学步园

Problems involving the computation of exact values of very large magnitude and precision are common. For example, the computation of the national debt is a taxing experience for many computer systems.

This problem requires that you write a program to compute the exact value of Rⁿ where R is a real number ( 0.0 < R < 99.999 ) and n is an integer such that 0 < n <= 25.

The input will consist of a set of pairs of values for R and n. The R value will occupy columns 1 through 6, and the n value will be in columns 8 and 9.

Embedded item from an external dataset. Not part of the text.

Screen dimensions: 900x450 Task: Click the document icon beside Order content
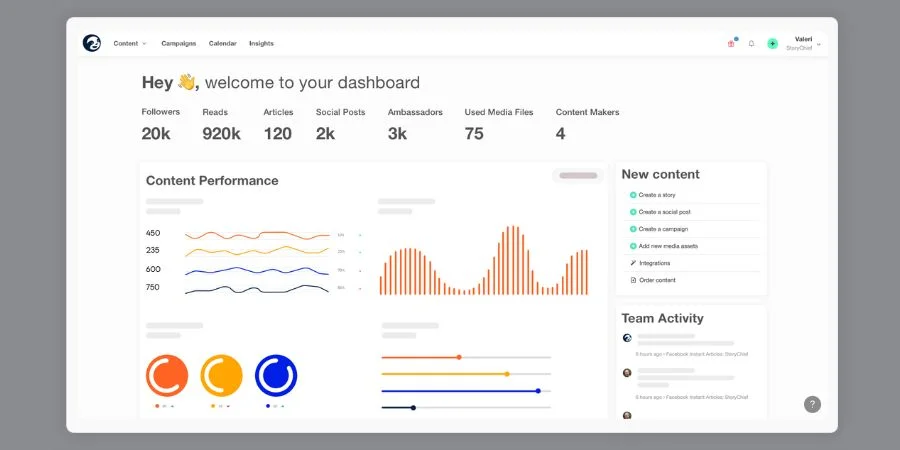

The output will consist of one line for each line of input giving the exact value of R^n. Leading zeros should be suppressed in the output. Insignificant trailing zeros must not be printed. Don't print the decimal point if the result is an integer.

95.123 12
0.4321 20
5.1234 15
6.7592  9
98.999 10
1.0100 12

548815620517731830194541.899025343415715973535967221869852721
.00000005148554641076956121994511276767154838481760200726351203835429763013462401
43992025569.928573701266488041146654993318703707511666295476720493953024
29448126.764121021618164430206909037173276672
90429072743629540498.107596019456651774561044010001
1.126825030131969720661201

If you don't know how to determine wheather encounted the end of input:
s is a string and n is an integer

C++

while(cin>>s>>n)

{

...

}

c

while(scanf("%s%d",s,&n)==2) //to  see if the scanf read in as many items as you want

/*while(scanf(%s%d",s,&n)!=EOF) //this also work    */

{

...

}

--------------------------------------------------------------------

#include <stdio.h>
#define MAX 200   //按照本题的意思，只需用150个就够了

void power(int* a, int base, int n)
{
 int i, j, set = 0;
 memset(a, 0, sizeof(int)*MAX);//将a清零
 for(i = 0, j=base; i<MAX; i++, j= j/10)
  a[i] = j%10;
 for(i=0; i<n-1; i++)
 {
  j = 0;
  for(j=0; j<MAX; j++)
  {
   set = a[j]*base + set;
   a[j] = set %10;
   set = set/10;
  }
 }  
}

int main(int argc, char **argv)
{
char s[MAX];
int a[MAX];
int n, i, base, len, k=0;

while(scanf("%s%d", s, &n)==2)
{
 base = 0;
 len = strlen(s);
 for(i = 0; i < len; i++)//一直比较到len，增加了基数的范围
 {
  if(s[i]=='.')
  {
   k = len-(i+1);
   continue;
  }
  base = base*10 + s[i]-'0';
 }
 printf("base: %d/n", base);
 if (k != 0) //k==0表示输入的基数没有小数部分，可以正确计算20^2
 {
 for(i=(len-1); s[i]=='0'; i--, k--)
 {
  base = base/10;
 }
 k = k*n;
 }
 printf("base: %d/n", base);
 power(a, base, n);
 
 for(i=MAX-1; i>=0; i--)
 {
  if(a[i] != 0)
   break;
 }

//a[0] - a[k-1]为小数部分，所以至少应该从k-1处输出

 if(i <= (k-1)) // <==> if(k>i)
 {
  printf(".");
  for(i=k-1; i>=0; i--)
   printf("%d", a[i]);
 }
 else
 {
  for(; i>=k; i--)
   printf("%d", a[i]);
  if( k != 0 )
   printf(".");
  for(; i>= 0; i--)
   printf("%d", a[i]);
 }
 printf("/n");
}

return 0;

}

抄的别人的，但改了一小点。增加了点可用性。